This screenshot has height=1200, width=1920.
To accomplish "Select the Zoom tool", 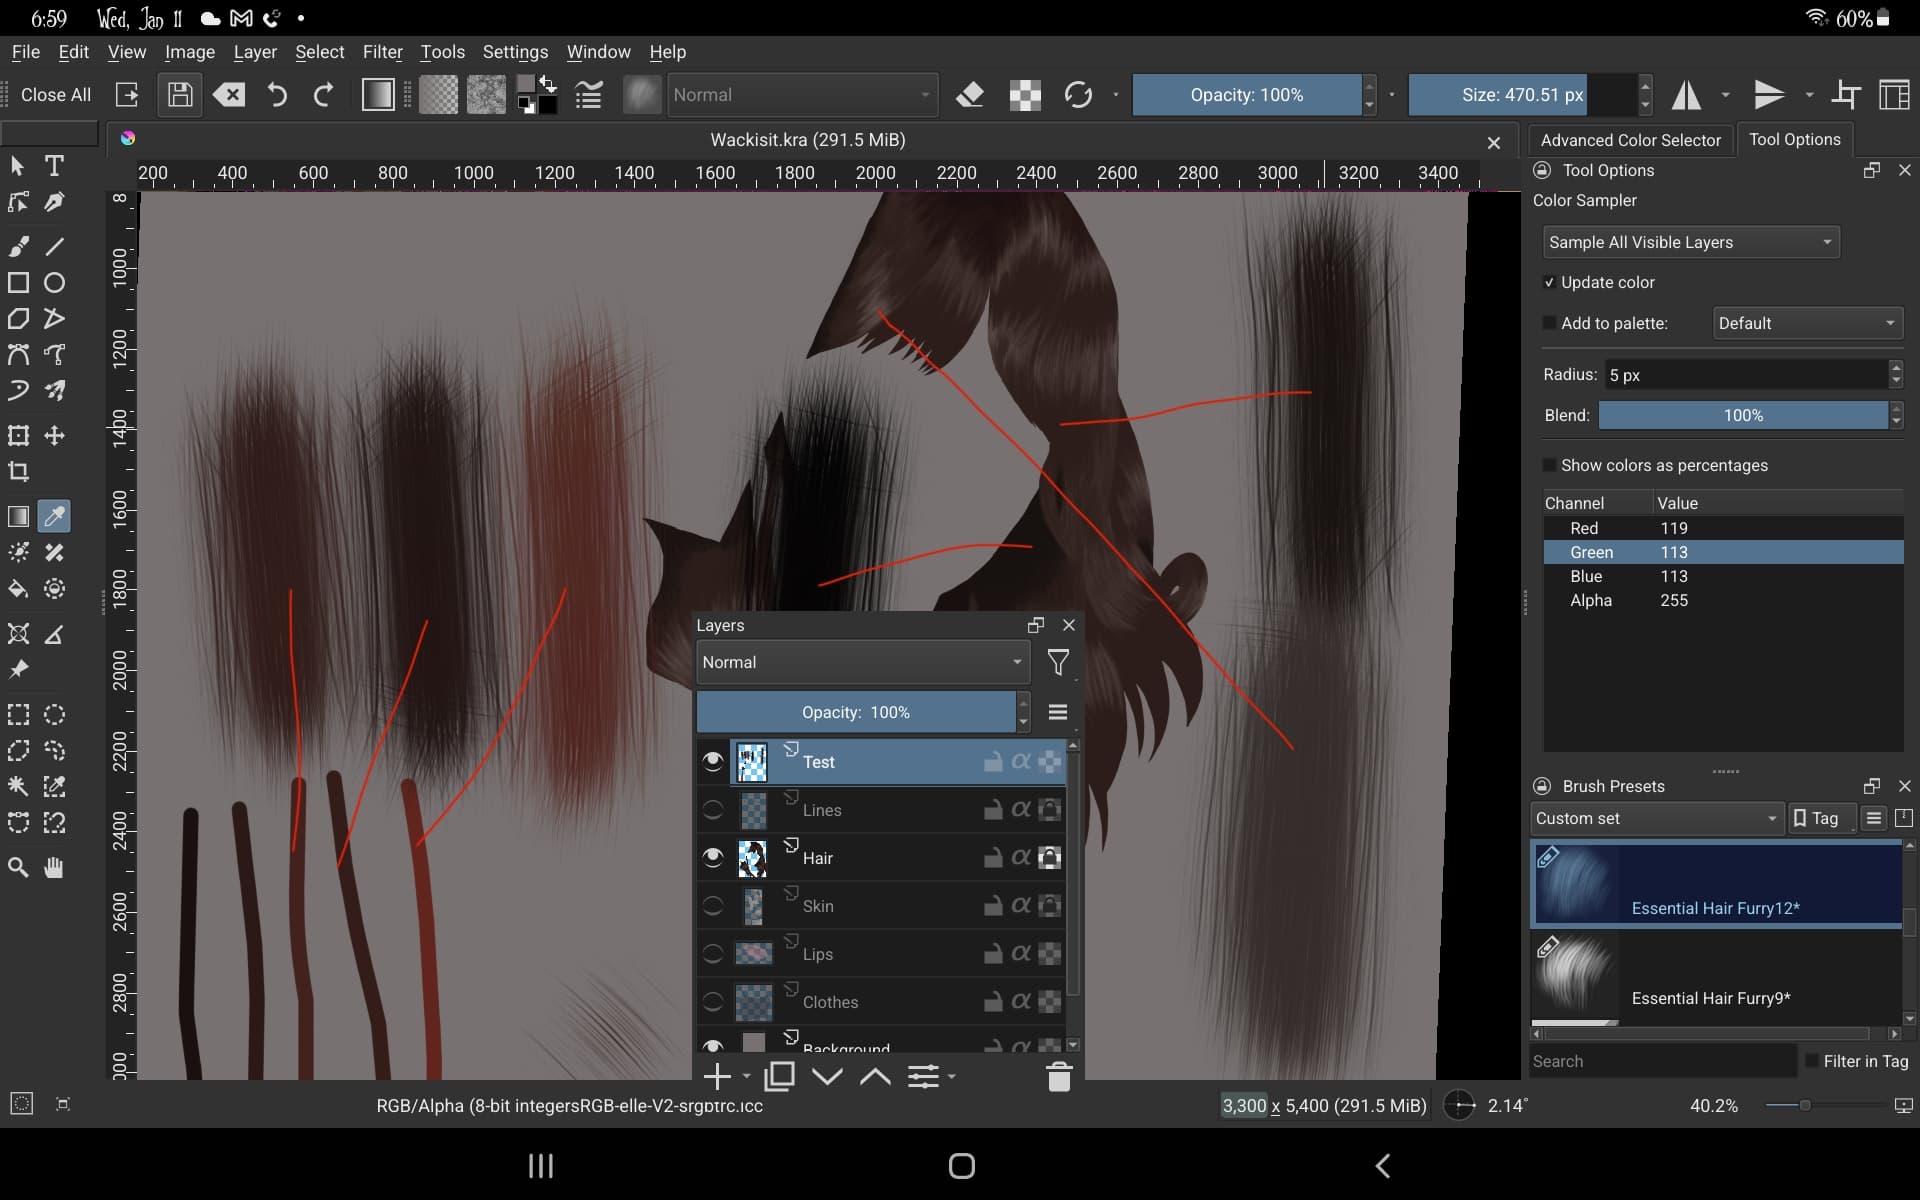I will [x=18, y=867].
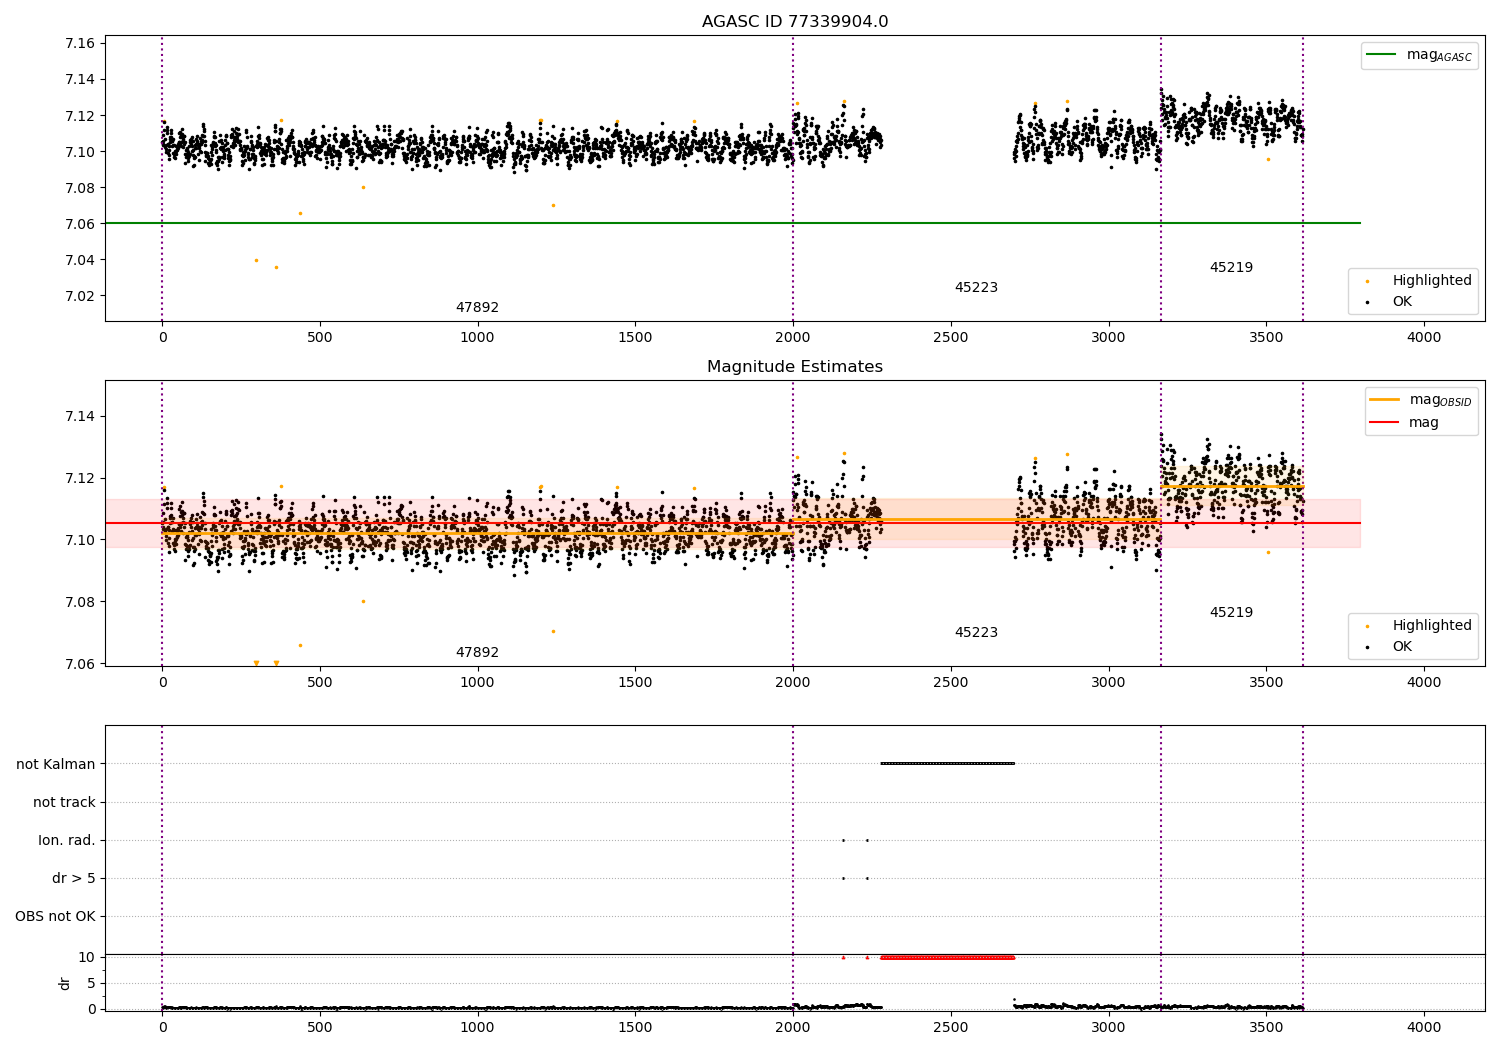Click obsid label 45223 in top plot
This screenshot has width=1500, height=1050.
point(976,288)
————————
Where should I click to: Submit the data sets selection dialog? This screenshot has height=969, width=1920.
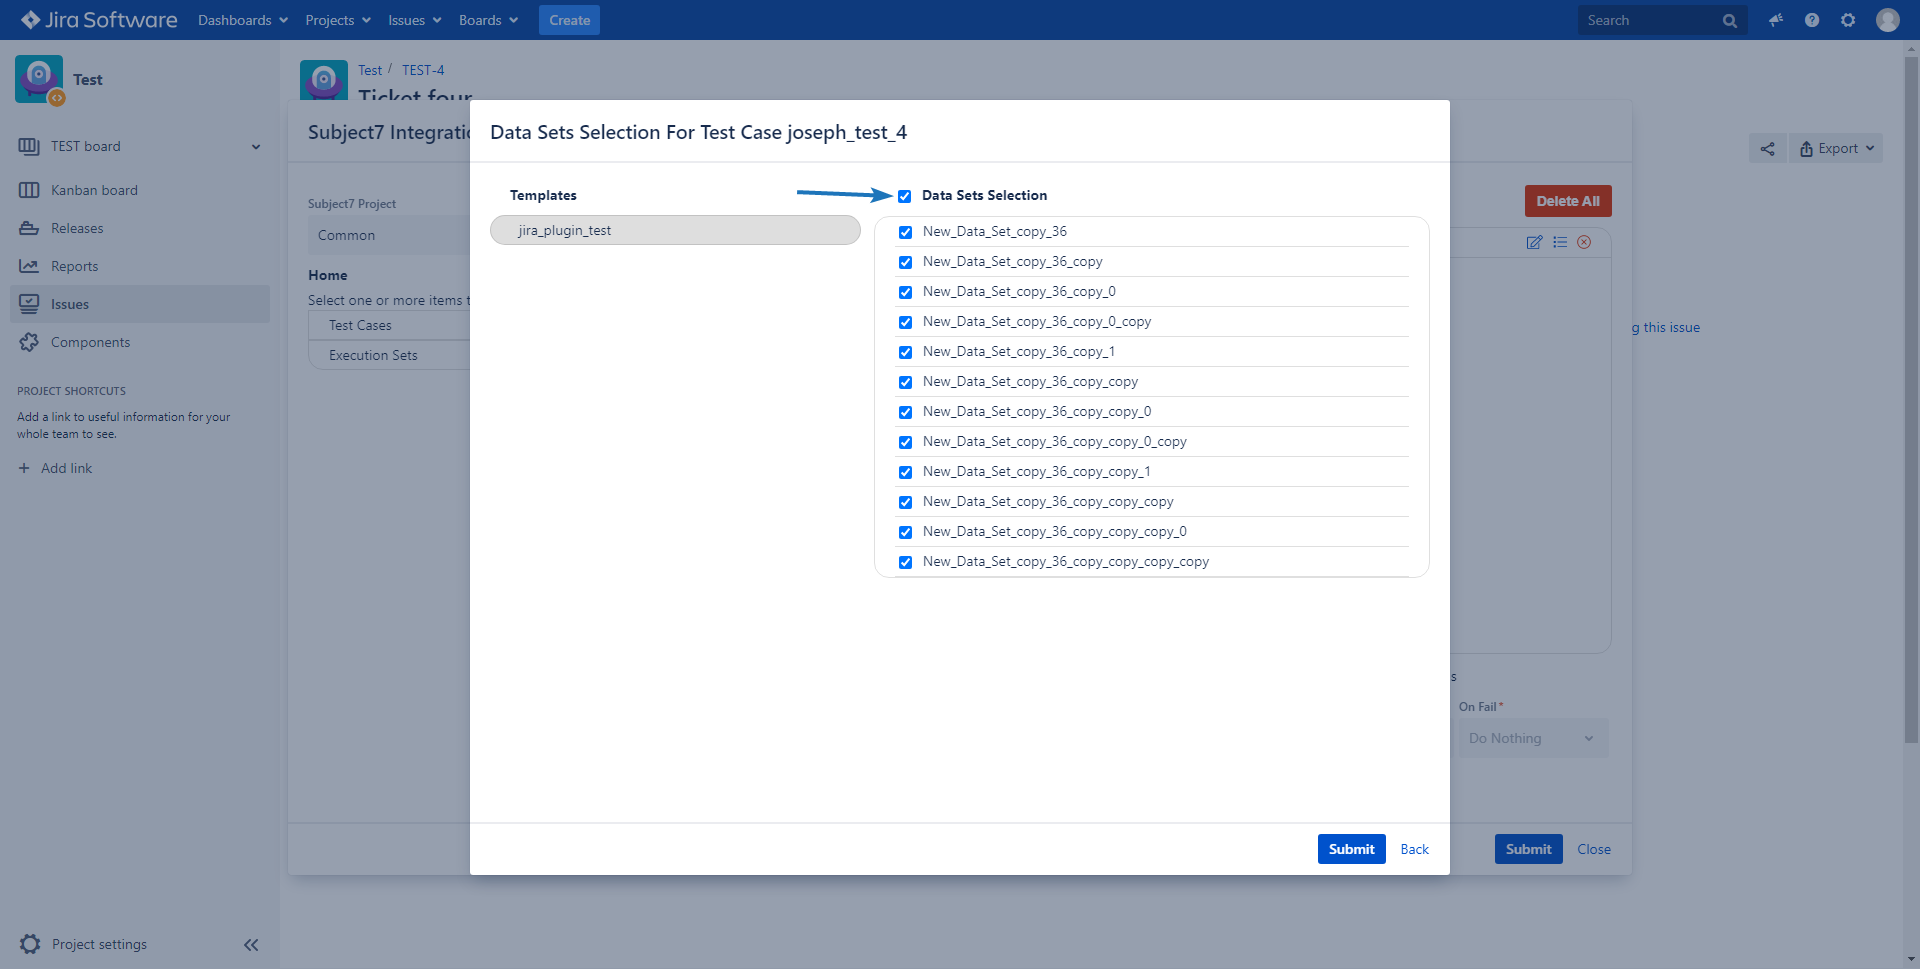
————————
Exercise goal: Show each line of the data above that contains the string "height", treating uppercase and lowercase as different.

Expected answer:
This screenshot has height=1200, width=1920.
This screenshot has width=1500, height=1050.
Where should I click to: Submit the data sets selection dialog? This screenshot has height=969, width=1920.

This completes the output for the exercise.